Fragment tekstu

_ _ _ _

18 listopada 2014 r. w artykule w wychodzącej w Londynie gazecie arabskiej “Al-Hayat”, były parlamentarzysta egipski, dr Mustafa Al-Fiqi,który był przewodniczącym Komisji Spraw Zagranicznych parlamentu egipskiego, a także delegatem Egiptu do Międzynarodowej Agencji Energii Atomowej (MAEA) pod koniec lat 1990., wezwał kraje arabskie do rozpoczęcia dużego programu nuklearnego w celu przywrócenia równowagi strategicznej w regionie. Jego zdaniem Arabowie nie mogą pozostać oblegani przez nuklearną potęgę izraelską i irańską, które wiszą jak miecz nad ich karkami. Al-Fiqi podkreślił, że w obecnej epoce siła jest najlepszym sposobem osiągnięcia odstraszenia, przywrócenia praw i osiągnięcia sprawiedliwości, i dlatego arabska siła nuklearna jest nieuniknioną koniecznością. Dodał, że USA, Zachód i Izrael próbują udaremnić każdą próbę arabską zdobycia broni nuklearnej, napomykając, że stali za zabiciem arabskich naukowców jądrowych w ostatnich latach.

Należy wspomnieć, że już w 2002 r. Al-Fiqi opublikował serię artykułów wzywających Arabów do zdobycia broni jądrowej, żeby stworzyć równowagę strategiczną wobec Izraela [1].

Poniżej podajemy fragmenty jego artykułu [2]:

Siła jest drogą do sprawiedliwości; Broń jądrowa da narodowi arabskiemu wartość i status

W ostatnich dziesięcioleciach były opowieści i badania dotyczące arabskiego potencjału nuklearnego i ich przyszłych szans w świetle obecnej sytuacji regionalnej i międzynarodowej. Należę do tych, którzy wierzą, że potencjał nuklearny jest nie tylko środkiem odstraszającym, ale także wyrazem patriotyzmu i międzynarodowego prestiżu ojczyzny…



Dr Mustafa Al-Fiqi

Po pierwsze, potęga narodów i ludów mierzona jest ich zdolnością do samoobrony i zachowania bezpieczeństwa narodowego oraz najwyższych interesów. Wszystko to nie jest możliwe bez uznanego i określonego potencjału militarnego, ponieważ żyjemy w świecie, w którym sprawiedliwość i prawa można zdobyć tylko logiką siły, albo przez jej użycie, albo przez grożenie jej użyciem. […] Z pewnością nie nawołuję do przekształcenia krajów w magazyny broni… ale ostrzegam przeciwko zrezygnowaniu z praw lub niedocenianiu [znaczenia] zdobycia siły, ponieważ jest to sposób zdobycia praw i osiągnięcia sprawiedliwości.

_ _ _ _

Co trzeba zrobić
Kontynuuj tekst o apelu Mustafy Al-Fiqiego w sprawie arabskiej broni jądrowej, zaczynając zaraz po jego ostatnim zdaniu.

Dane wejściowe

_ _ _ _

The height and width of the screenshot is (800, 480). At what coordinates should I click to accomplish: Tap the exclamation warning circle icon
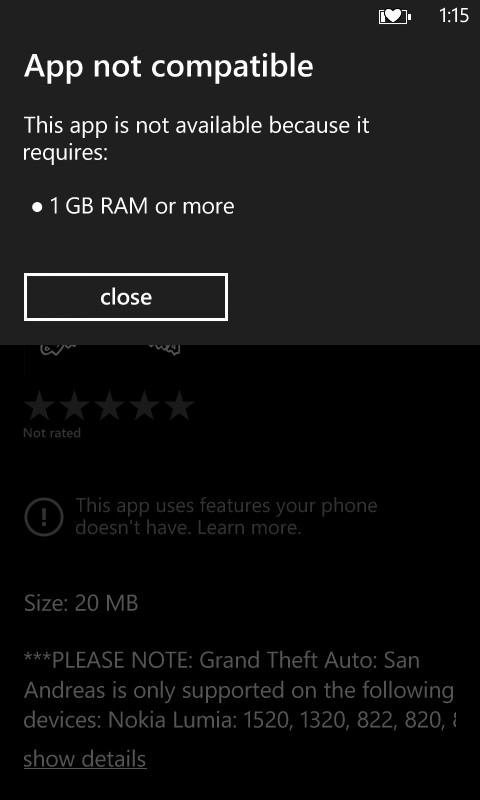coord(44,517)
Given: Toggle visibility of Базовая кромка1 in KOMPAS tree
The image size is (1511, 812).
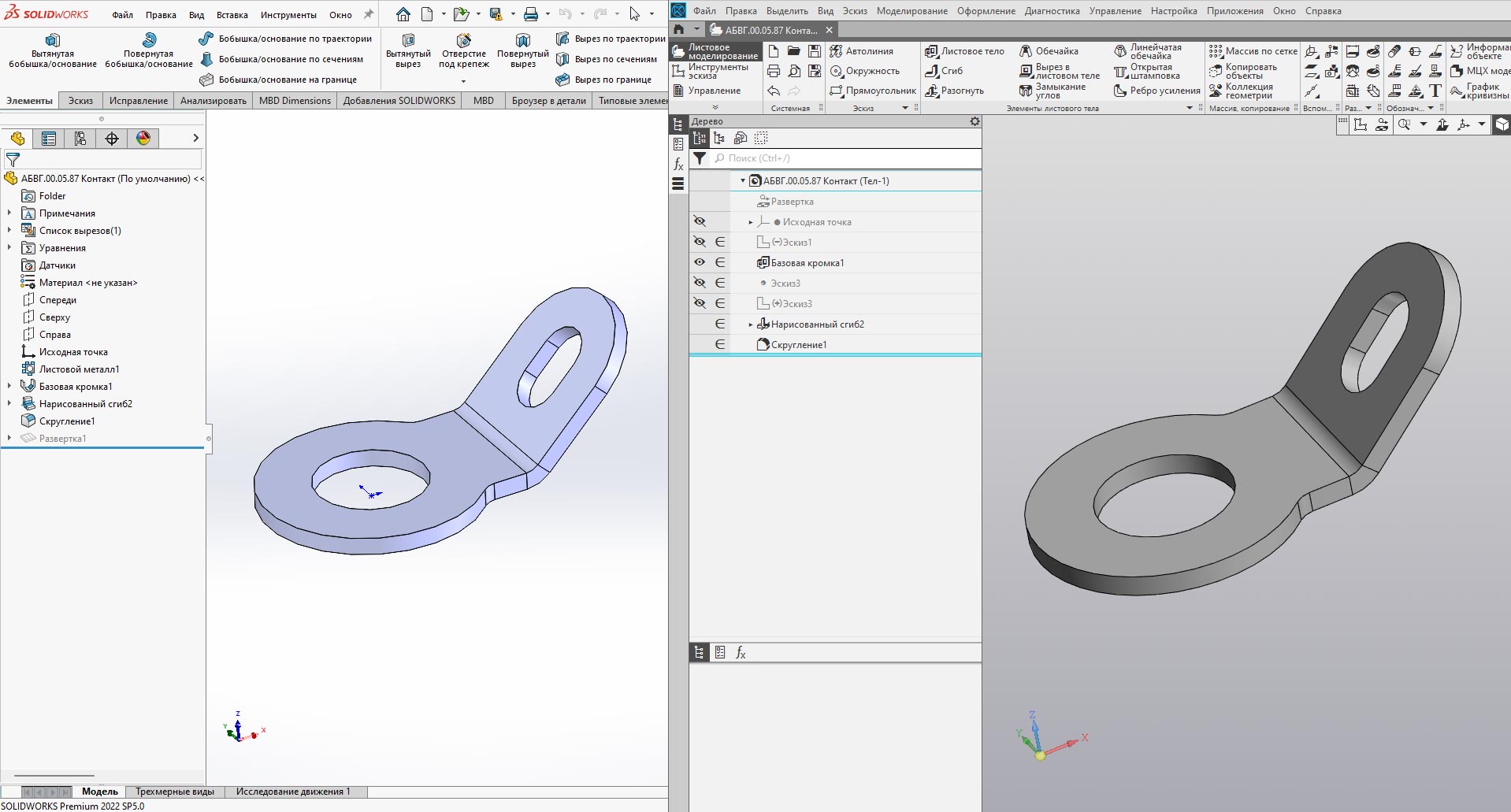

_ _ _ _

Odpowiedź do zadania
Dlatego nie dziwią mnie powtarzane twierdzenia autora arabskiego, Dżihada Al-Chazena [byłego redaktora naczelnego, a obecnie publicysty “Al-Hayat”], że dla niektórych krajów arabskich ważne jest rozpoczęcie programu nuklearnego na dużą skalę [3], ponieważ nadszedł czas zrobienia tego w świetle izraelskiego arsenału nuklearnego, który obejmuje ponad 200 głowic nuklearnych… [Wielokrotnie] podnosiliśmy tę sprawę, bo wierzymy, broń nuklearna – niezależnie od ryzyka, kosztów i trudności, jakie za sobą pociąga – da narodowi [arabskiemu] wartość i status w czasie, kiedy stoi przed bezprecedensowym zagrożeniem zagranicznym i krajowym.

Po drugie, użycie pokojowej energii nuklearnej – od produkowania elektryczności do odsalania wody morskiej, jak również dziesiątków [innych] żywotnych działalności, które są zasadnicze dla nowoczesnego społeczeństwa – stało się potrzebą, której nie można ignorować… Różnica między pokojową energią nuklearną a produkcją broni nuklearnej nie jest już wielka. Technologia nuklearna jest w zasięgu niemal każdego i już nie jest tajemnicą zarezerwowaną wyłącznie dla członków klubu nuklearnego. Podczas moich lat pracy jako delegat Egiptu do MEAE odkryłem, że zastosowania technologiczne wynikające z tej energii są nieskończenie liczniejsze niż strategiczne lub militarne. Dlatego zachodni zakaz programów nuklearnych jest niczym innym jak zakazem postępu i rozwoju i otwarcia obiecujących nowych horyzontów na przyszłość w wielu krajach, które cierpią na niedobory energii….

Cel programu nuklearnego Iranu jest militarny; arabska broń nuklearna będzie koszmarem nocnym dla Zachodu i Izraela

Wszyscy śledziliśmy rozwój nuklearnego dossier Iranu i ich przejście do etapu wzbogacania uranu i produkcji paliwa nuklearnego. Należę do tych, którzy wierzą, że cel Iranu jest przede wszystkim militarno-strategiczny i że trudno jest zabronić Iranowi dążenia do tego, skoro Zachód umożliwił istnienie arsenału nuklearnego w „Izraelu”. Arabowie nie mogą być jak żebracy przy stole paskudnych skąpców, oblężeni przez dwa programy nuklearne, które stanowią środek powstrzymujący, także w kategoriach morale, i które są jak miecz wiszący nad karkiem przyszłości [Arabów].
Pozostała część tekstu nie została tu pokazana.